No entanto, segundo ele, o caso do Irã não pode ser enquadrado como preempção, mas sim como prevenção - o que é juridicamente incompatível com o sistema da ONU.

"A prevenção, como tentei mostrar em minha tese, é incompatível com um sistema internacional que pretenda sujeitar o uso da força a critérios jurídicos de licitude, o que foi a grande novidade da ordem internacional no pós-Segunda Guerra."

Para o professor, os ataques buscam garantir posição geopolítica, não impedir um ataque iminente:

"Não há um ataque, nem atual, nem iminente, mas apenas um ator querendo garantir sua posição favorecida na balança de poder contra outro que se coloca como adversário. Trata-se de eliminar agora os fatores que, com o tempo, podem equilibrar a balança ou mesmo torná-la desfavorável."

"Um ataque que não se justifica como legítima defesa, em Direito Internacional, tem uma classificação clara: é uma agressão", conclui.

Paralisia do Conselho de Segurança

Caio Gracco também chama atenção para o impasse institucional criado no âmbito da própria ONU.

Embora o artigo 51 preveja que o uso da força em legítima defesa seja provisório - até que o Conselho de Segurança da ONU intervenha -, a estrutura atual do Conselho compromete sua eficácia.

"Uma das tarefas da Organização (talvez a mais importante) é garantir a paz e a segurança internacionais, e isso, nos termos da Carta, é tarefa do Conselho de Segurança. Quando detecta uma quebra (ou ameaça de quebra) da paz e da segurança internacionais, o Conselho pode tomar todas as medidas necessárias para preservar ou restaurar a paz e a segurança."

No entanto, lembra que os idealizadores da Carta pensaram esse mecanismo tendo como "nações inimigas" os Estados do Eixo derrotados na Segunda Guerra. Hoje, todos os Estados reconhecidos - inclusive Alemanha, Japão e Itália - são membros da ONU.

O resultado é que os conflitos atuais frequentemente envolvem membros da própria organização, inclusive membros permanentes do Conselho de Segurança.

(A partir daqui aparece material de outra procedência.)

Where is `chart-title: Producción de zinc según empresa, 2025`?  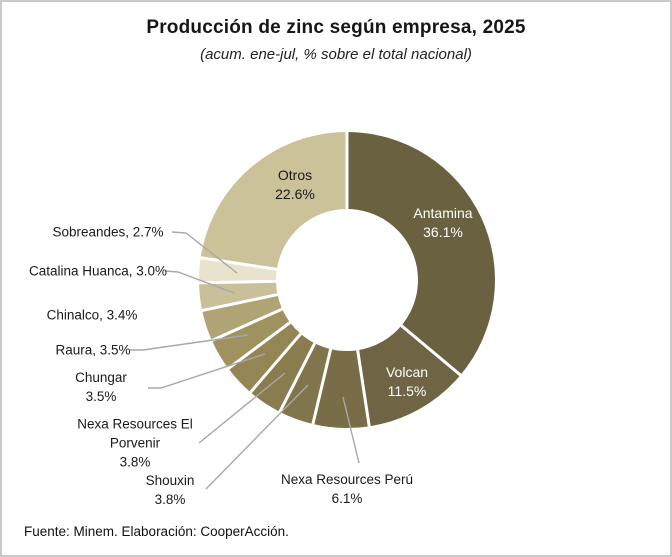
chart-title: Producción de zinc según empresa, 2025 is located at coordinates (336, 28).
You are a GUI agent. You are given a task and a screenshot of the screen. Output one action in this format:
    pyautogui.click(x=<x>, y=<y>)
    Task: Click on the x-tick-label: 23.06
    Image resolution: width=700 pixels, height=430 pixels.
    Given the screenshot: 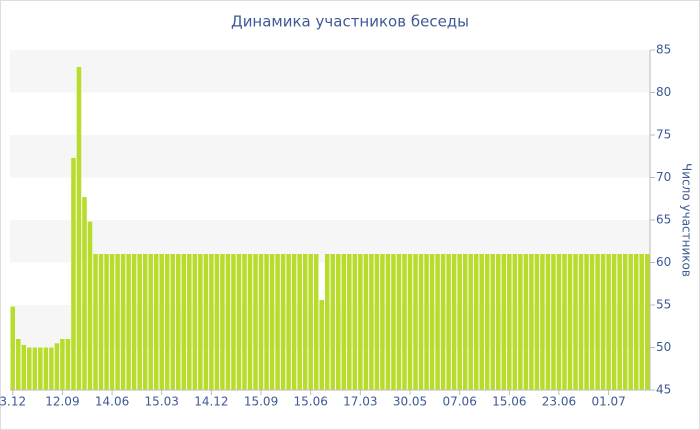 What is the action you would take?
    pyautogui.click(x=559, y=402)
    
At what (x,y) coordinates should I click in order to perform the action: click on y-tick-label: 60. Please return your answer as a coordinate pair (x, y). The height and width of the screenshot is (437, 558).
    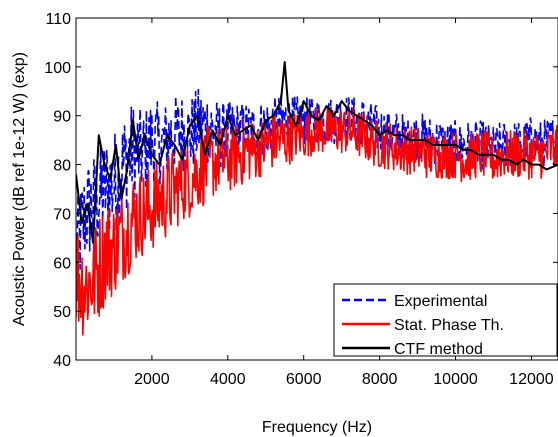
    Looking at the image, I should click on (62, 264).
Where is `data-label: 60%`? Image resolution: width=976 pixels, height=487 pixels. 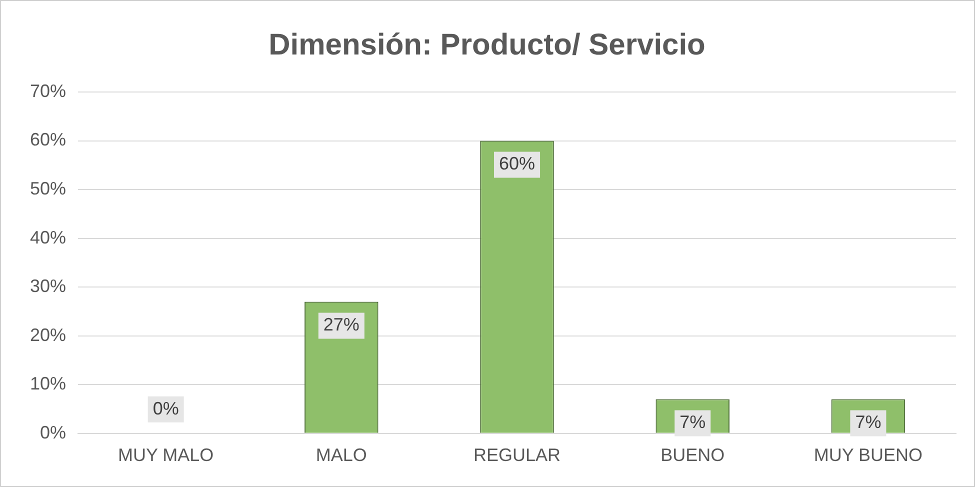
data-label: 60% is located at coordinates (518, 164).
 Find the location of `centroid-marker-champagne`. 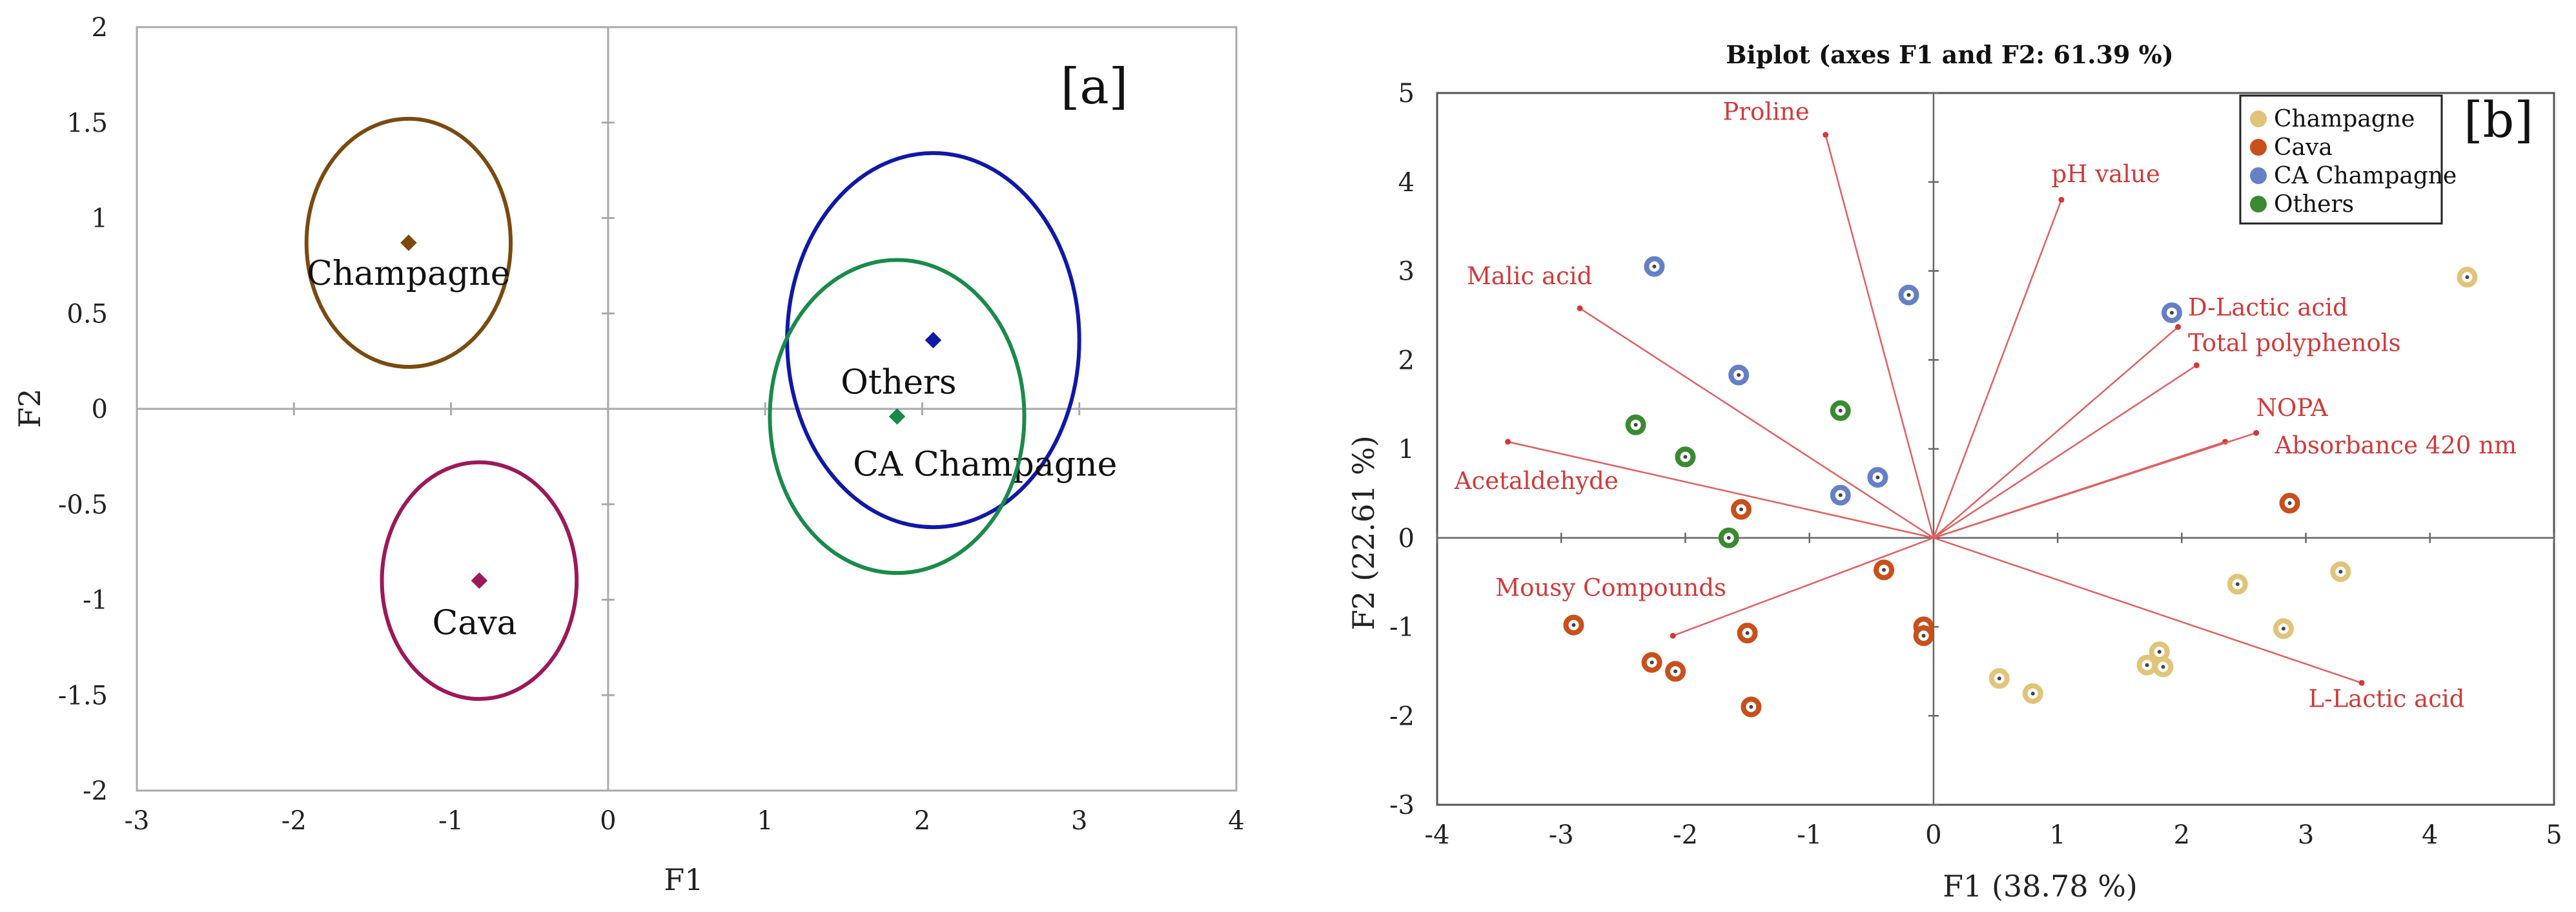

centroid-marker-champagne is located at coordinates (409, 242).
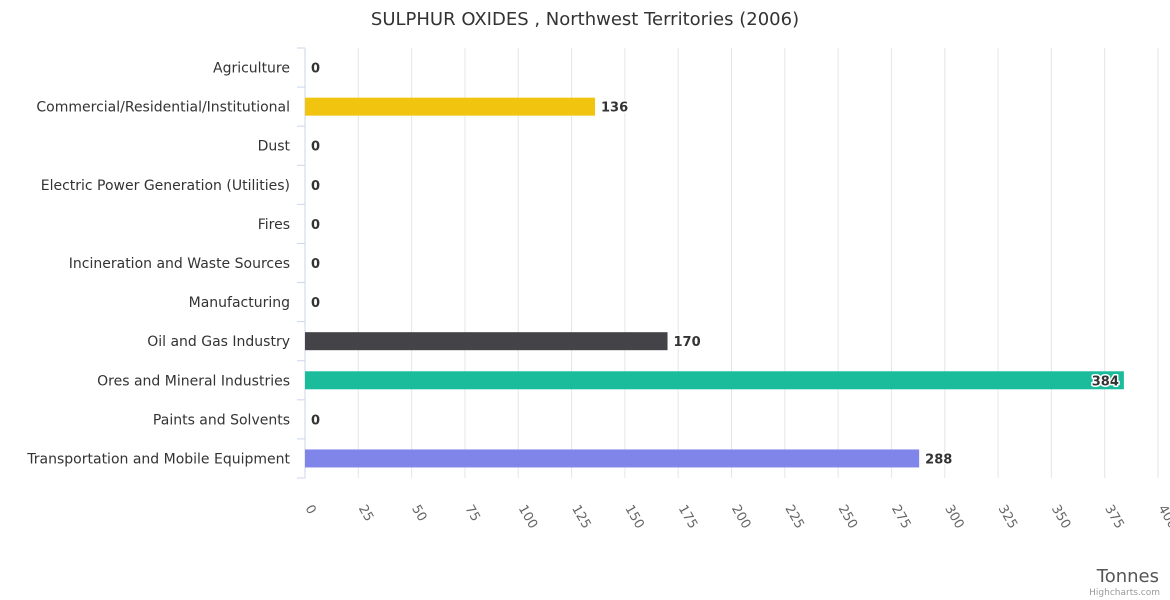  What do you see at coordinates (1008, 518) in the screenshot?
I see `x-tick-label: 325` at bounding box center [1008, 518].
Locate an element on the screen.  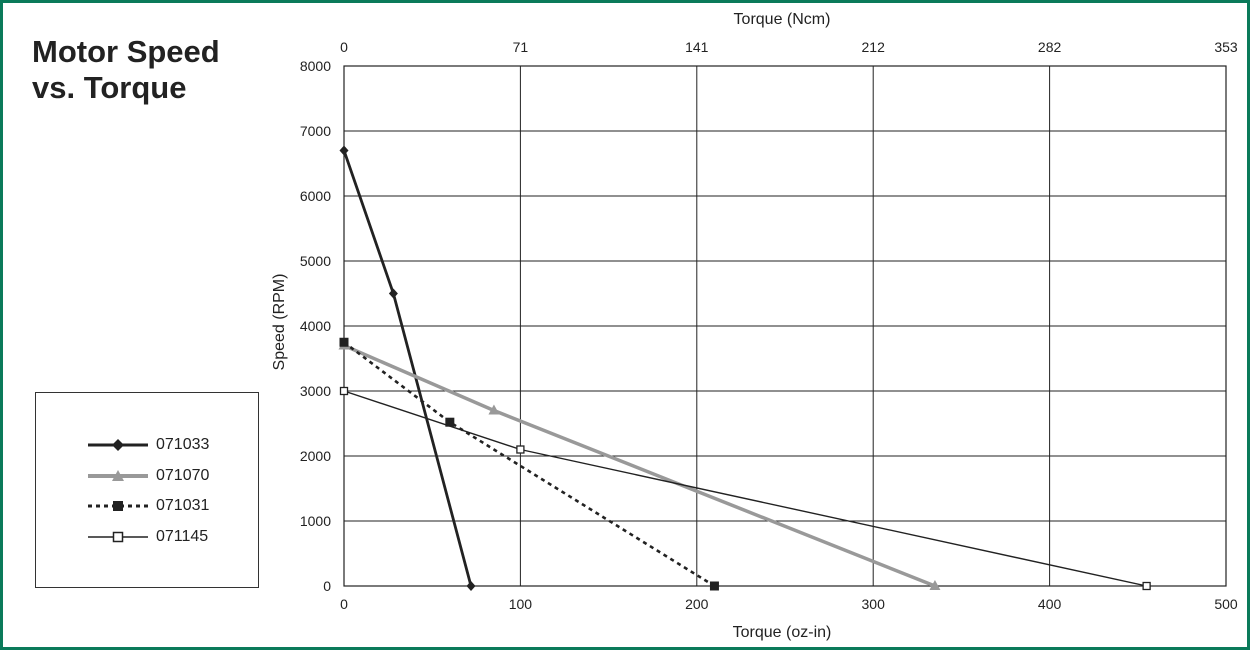
legend-label-071145: 071145 is located at coordinates (182, 536).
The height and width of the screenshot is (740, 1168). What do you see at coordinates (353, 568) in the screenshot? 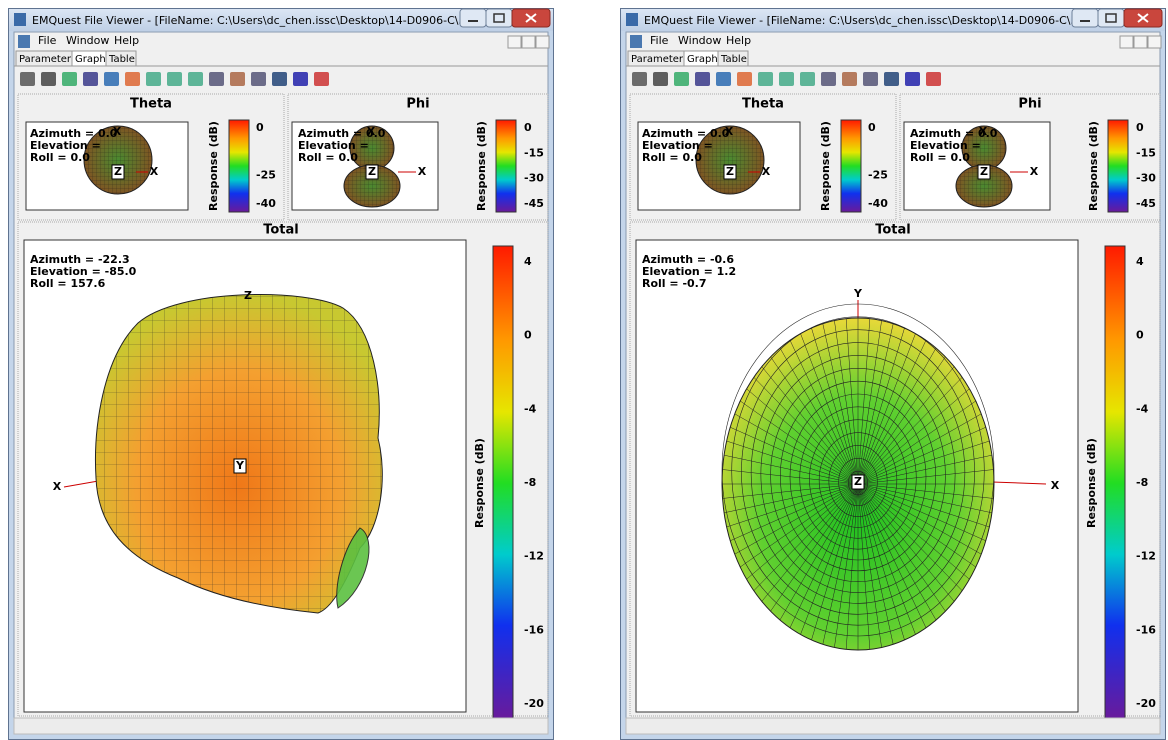
I see `side-lobe` at bounding box center [353, 568].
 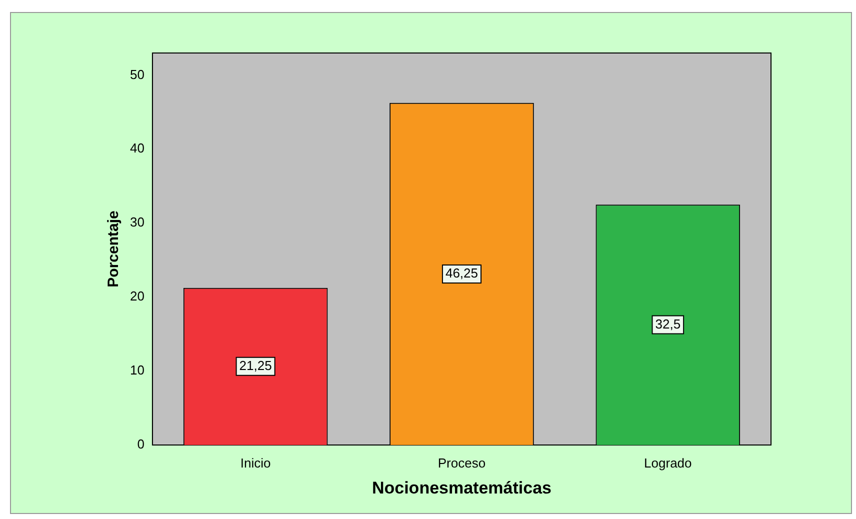 What do you see at coordinates (137, 148) in the screenshot?
I see `y-tick-label: 40` at bounding box center [137, 148].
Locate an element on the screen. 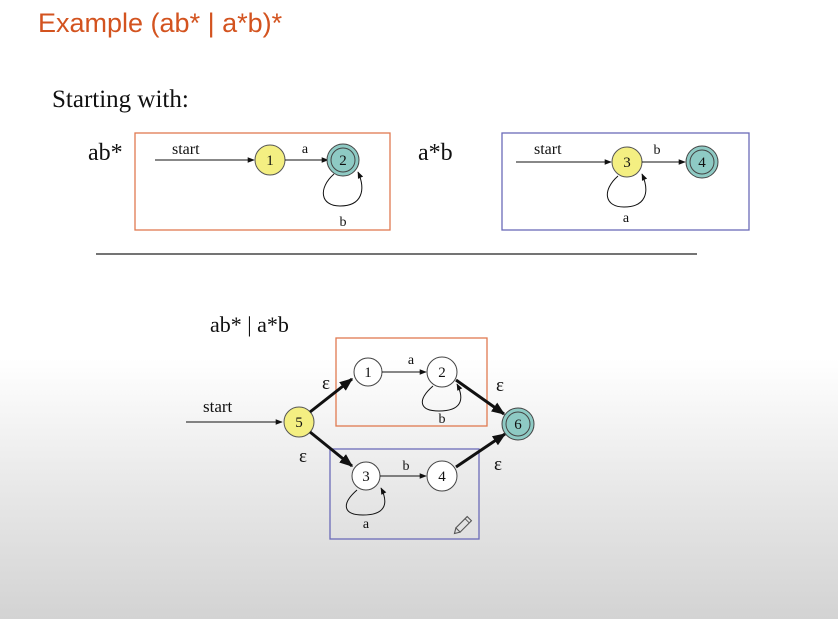  pencil-icon is located at coordinates (462, 526).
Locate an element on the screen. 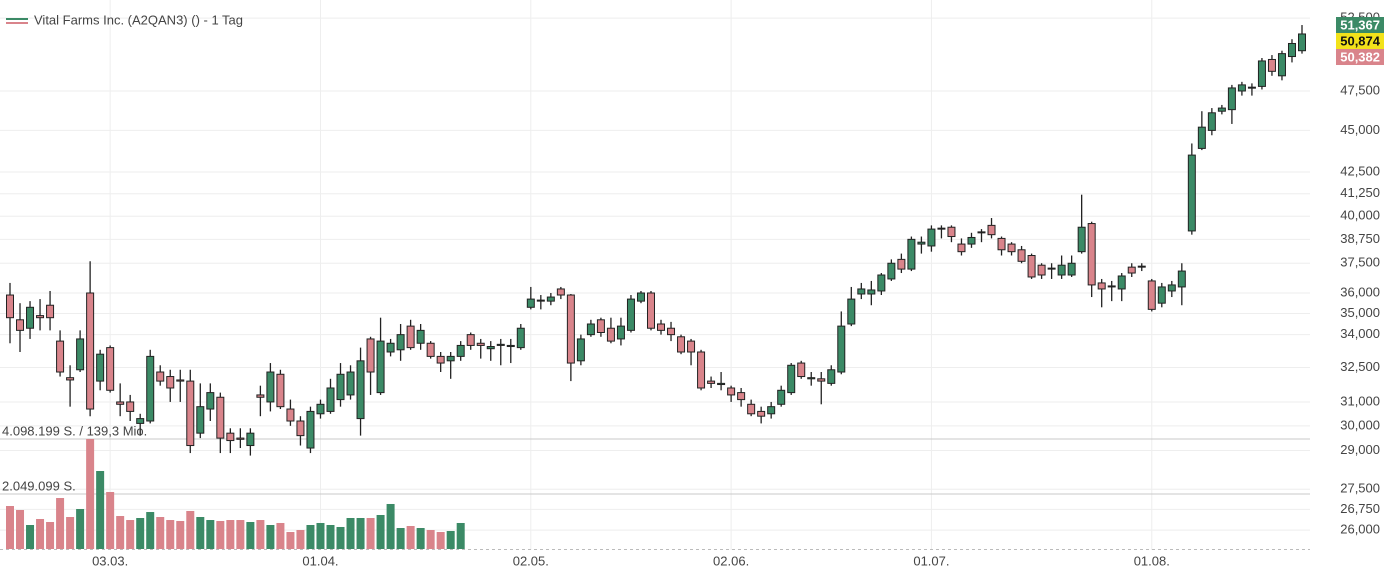  y-tick-label: 42,500 is located at coordinates (1360, 170).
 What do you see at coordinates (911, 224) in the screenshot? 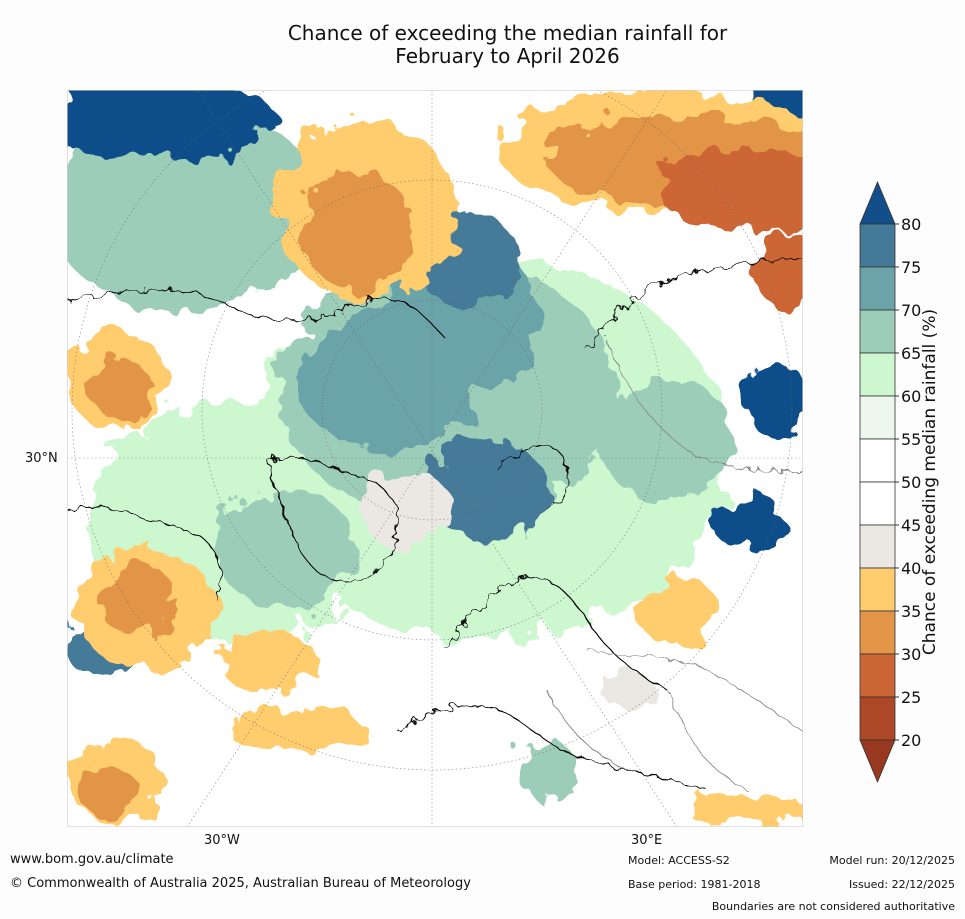
I see `colorbar-tick-label: 80` at bounding box center [911, 224].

"Num mundo multipolar, como o de hoje, é natural que uma ou ambas as partes do conflito tenham como aliado um membro permanente do CS-ONU; uma vez que os membros permanentes podem vetar, isoladamente, uma decisão do Conselho, então o órgão nada pode fazer contra aliados deste ou daquele membro permanente - e, obviamente, pode ainda menos quando o membro permanente é uma das partes em conflito e, como no caso presente, o Estado agressor."

O professor cita exemplos recentes.

"Se o Irã leva a questão ao Conselho e pede ações contra os EUA e Israel, os EUA vetam uma resolução, mesmo que tenha sido aprovada pelos demais 14 países com assento no CS; foi o que houve, mais de uma vez, no que se refere a Gaza. Agora, se é os EUA que, porventura, levam a questão ao CS, algo bem pouco provável porque não lhes passa pela cabeça ter de pedir permissão para atacar, o veto da China ou da Rússia seria certo."

Para ele, essa paralisia estrutural do Conselho de Segurança faz com que a lógica da Carta se esvazie, reproduzindo o impasse vivido no auge da Guerra Fria.

 (Imagem: Freepik / Gerada por IA)

Especialistas analisam conflito entre Irã e Israel sob a ótica do Direito Internacional.(Imagem: Freepik / Gerada por IA)

Entenda o conflito

A tensão entre Irã, Israel e Estados Unidos é marcada por disputas geopolíticas que se agravaram nos últimos anos, sobretudo em torno do programa nuclear iraniano.

Israel considera inaceitável a possibilidade de Teerã desenvolver armas atômicas, enquanto o Irã insiste que seu programa tem fins pacíficos e que cumpre o TNP - Tratado de Não Proliferação de Armas Nucleares, do qual é signatário.

Nesta mês de junho, Israel lançou uma série de ataques aéreos contra instalações iranianas. A justificativa foi impedir que o Irã avance no suposto programa militar nuclear.